An implied action for personal recovery is specifically barred under the second and third factors set forth in Cort v. Ash: “is there any indication of *155legislative intent, explicit or implicit, either to create such a remedy or to deny one?,” and “is it consistent with the underlying purposes of the legislative scheme to imply such a remedy for the plaintiff?” 422 U. S., at 78.
“Section [502] specifically allows beneficiaries to sue under Section [409]. However, even if it did not, a private right of action for participants and beneficiaries could be read into Section [409].” Brief for Respondent 14; see also id., at 2.
120 Cong. Rec. 29942 (1974).
Id., at 29933. See also H. R. Conf.

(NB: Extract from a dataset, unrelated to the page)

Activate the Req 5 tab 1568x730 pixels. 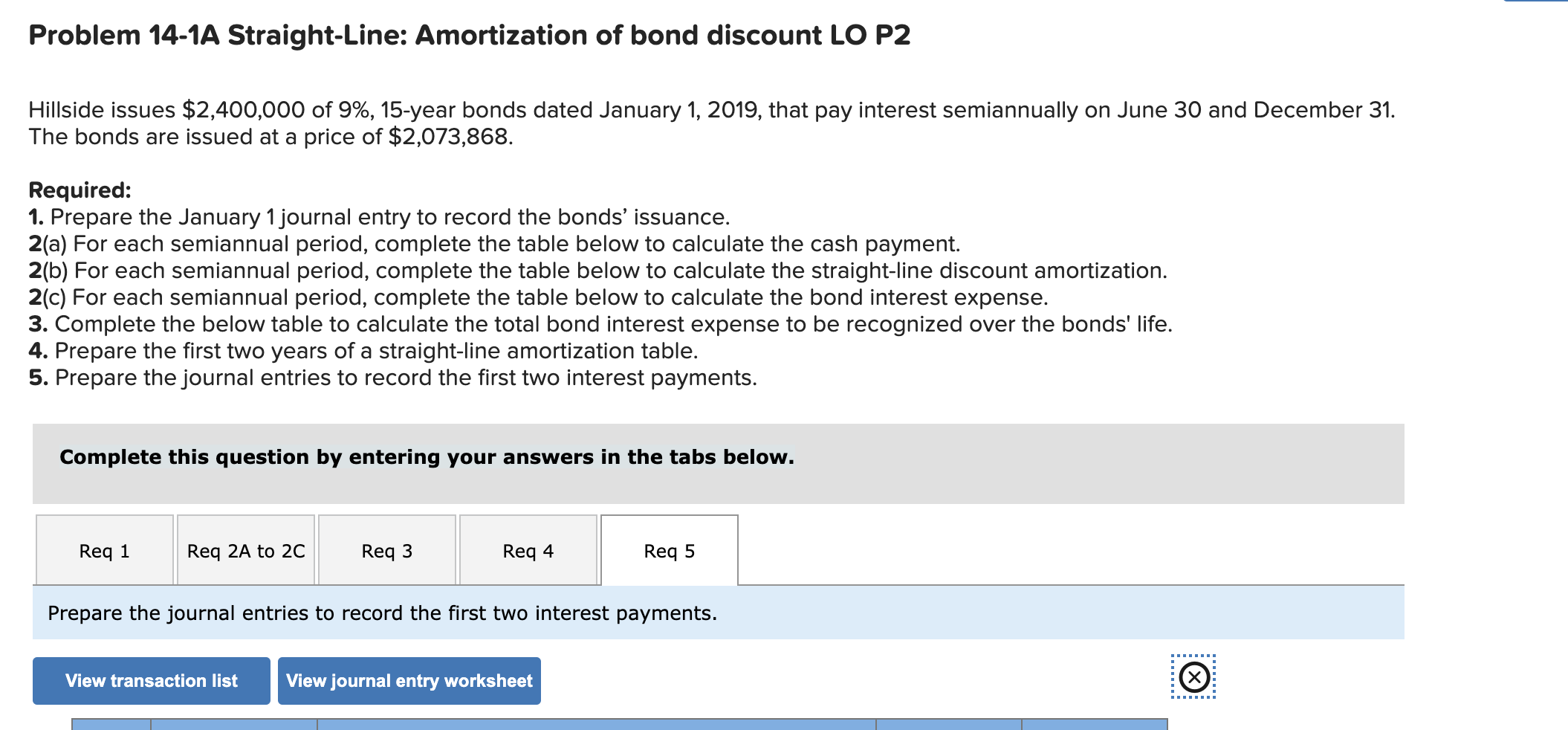coord(668,550)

Rep. No. 93-1280, at 327 (“All such actions in Federal or State courts are to be regarded as arising under the laws of the United States in similar fashion to those brought under Section 301 of the Labor-Management Relations Act of 1947”).
See also National Society of Professional Engineers v. United States, 435 U. S. 679, 688 (1978) (footnote omitted): “Congress ... did not intend the text of the Sherman Act to delineate the full meaning of the statute or its application in concrete situations. The legislative history makes it perfectly clear that it expected the courts to give shape to the statute’s broad mandate by drawing on common-law tradition. The Rule of Reason, with its origins in common-law precedents long antedating the Sherman Act, has served that purpose.” It seems to me that ERISA, with its incorporation of trust law, deserves a similarly generous and flexible construction.

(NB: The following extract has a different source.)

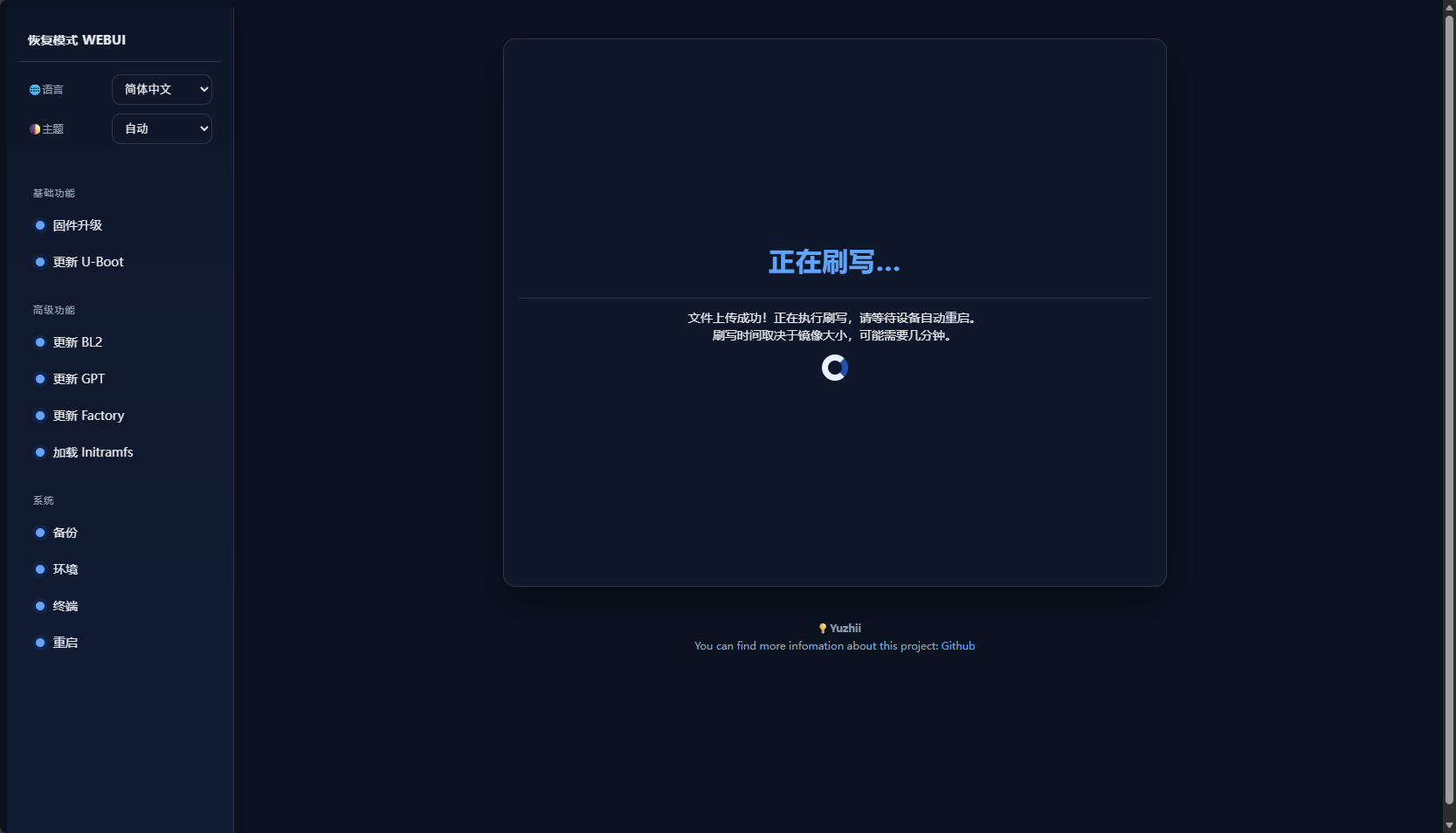Click the 恢复模式 WEBUI title
This screenshot has height=833, width=1456.
77,40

3 A. Scott, Law of Trusts § 199, p. 1638 (1967). See also Restatement (Second) of Trusts § 205, and Comment a (1959) (beneficiary entitled to a remedy “which will put him in the position in which he would have been if the trustee had not committed the breach of trust”); Bogert & Bogert, Trusts and Trustees § 862.
The absence of such relief under traditional trust law is not necessarily dispositive, however, because “in enacting ERISA Congress made more exacting the requirements of the common law of trusts relating to employee benefit trust funds.” Donovan v. Mazzola, 716 F. 2d, at 1231 (emphasis added); see also Sinai Hospital of Baltimore, Inc. v. National Benefit Fund for Hospital & Health Care Employees, 697 F. 2d, at 565-566.
“Where the courts are required themselves to fashion a federal rule of decision, the source of that law must be federal and uniform. Yet, state law where compatible with national policy may be resorted to and adopted as a federal rule of decision. . . . Here, of course, there is little federal law to which the court may turn for guidance. State regulation of insurance, pensions, and other such programs, however, provides a pre-existing source of experience and experiment in an area in which there is, as yet, only federal inexperience. Much of what the states have thus far devel*158oped, particularly in the insurance field, is statutory. In certain areas of public concern, the state legislatures have been quite active in enacting comprehensive regulatory schemes, and state statutory sources of law will no doubt play a major role in the development of a federal common law under ERISA, particularly in defining rights under employee benefit plans.” Wayne Chemical, Inc. v. Columbus Agency Service Corp., 426 F. Supp. 316, 325 (ND Ind.), modified on other grounds, 567 F. 2d 692 (CA7 1977).